## WORK TO BE COMPLETED
Look below for the line that contains "Click the Staff Meeting entry on August 27", then copy it and each following line exactly, through and including the line that contains "Open the Savings Account entry".

[Collected data entries]

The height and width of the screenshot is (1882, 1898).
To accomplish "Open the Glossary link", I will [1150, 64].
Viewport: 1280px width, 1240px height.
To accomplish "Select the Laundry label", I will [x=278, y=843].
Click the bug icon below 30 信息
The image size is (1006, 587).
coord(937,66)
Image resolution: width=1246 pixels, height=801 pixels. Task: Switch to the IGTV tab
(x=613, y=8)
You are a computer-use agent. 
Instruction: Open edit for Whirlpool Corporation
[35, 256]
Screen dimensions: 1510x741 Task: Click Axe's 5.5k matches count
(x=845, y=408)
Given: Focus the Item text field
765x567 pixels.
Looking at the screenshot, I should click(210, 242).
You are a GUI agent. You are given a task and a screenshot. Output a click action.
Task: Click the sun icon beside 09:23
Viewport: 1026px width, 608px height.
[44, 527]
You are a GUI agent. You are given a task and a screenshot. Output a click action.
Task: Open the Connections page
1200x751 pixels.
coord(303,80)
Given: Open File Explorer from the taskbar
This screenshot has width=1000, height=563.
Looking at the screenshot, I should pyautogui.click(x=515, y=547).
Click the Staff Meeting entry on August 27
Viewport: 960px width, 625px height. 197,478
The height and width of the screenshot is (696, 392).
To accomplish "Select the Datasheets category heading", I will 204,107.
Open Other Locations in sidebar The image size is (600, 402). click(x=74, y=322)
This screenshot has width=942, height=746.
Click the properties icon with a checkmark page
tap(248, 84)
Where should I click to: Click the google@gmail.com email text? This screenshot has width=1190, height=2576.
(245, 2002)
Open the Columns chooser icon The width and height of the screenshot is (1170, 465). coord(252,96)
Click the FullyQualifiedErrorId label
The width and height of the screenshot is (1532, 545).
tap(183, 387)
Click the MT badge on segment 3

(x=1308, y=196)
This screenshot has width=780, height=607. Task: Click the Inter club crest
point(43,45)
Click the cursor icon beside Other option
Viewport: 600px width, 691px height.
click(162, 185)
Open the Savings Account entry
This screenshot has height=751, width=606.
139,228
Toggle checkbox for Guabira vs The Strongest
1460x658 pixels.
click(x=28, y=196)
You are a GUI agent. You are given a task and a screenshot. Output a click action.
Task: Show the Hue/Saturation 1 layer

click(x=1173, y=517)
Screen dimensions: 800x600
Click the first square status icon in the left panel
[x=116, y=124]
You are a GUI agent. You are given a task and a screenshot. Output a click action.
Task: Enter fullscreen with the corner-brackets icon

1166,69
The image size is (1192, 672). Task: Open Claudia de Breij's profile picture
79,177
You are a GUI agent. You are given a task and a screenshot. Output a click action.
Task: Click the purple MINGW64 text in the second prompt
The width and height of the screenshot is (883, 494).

## RESULT FOR THIS EXERCISE
Click the Staff Meeting entry on August 27
Viewport: 960px width, 625px height. 197,478
The height and width of the screenshot is (696, 392).
To accomplish "Select the Datasheets category heading", I will 204,107.
Open Other Locations in sidebar The image size is (600, 402). click(x=74, y=322)
This screenshot has width=942, height=746.
Click the properties icon with a checkmark page
tap(248, 84)
Where should I click to: Click the google@gmail.com email text? This screenshot has width=1190, height=2576.
(245, 2002)
Open the Columns chooser icon The width and height of the screenshot is (1170, 465). coord(252,96)
Click the FullyQualifiedErrorId label
The width and height of the screenshot is (1532, 545).
tap(183, 387)
Click the MT badge on segment 3

(x=1308, y=196)
This screenshot has width=780, height=607. Task: Click the Inter club crest
point(43,45)
Click the cursor icon beside Other option
Viewport: 600px width, 691px height.
click(162, 185)
Open the Savings Account entry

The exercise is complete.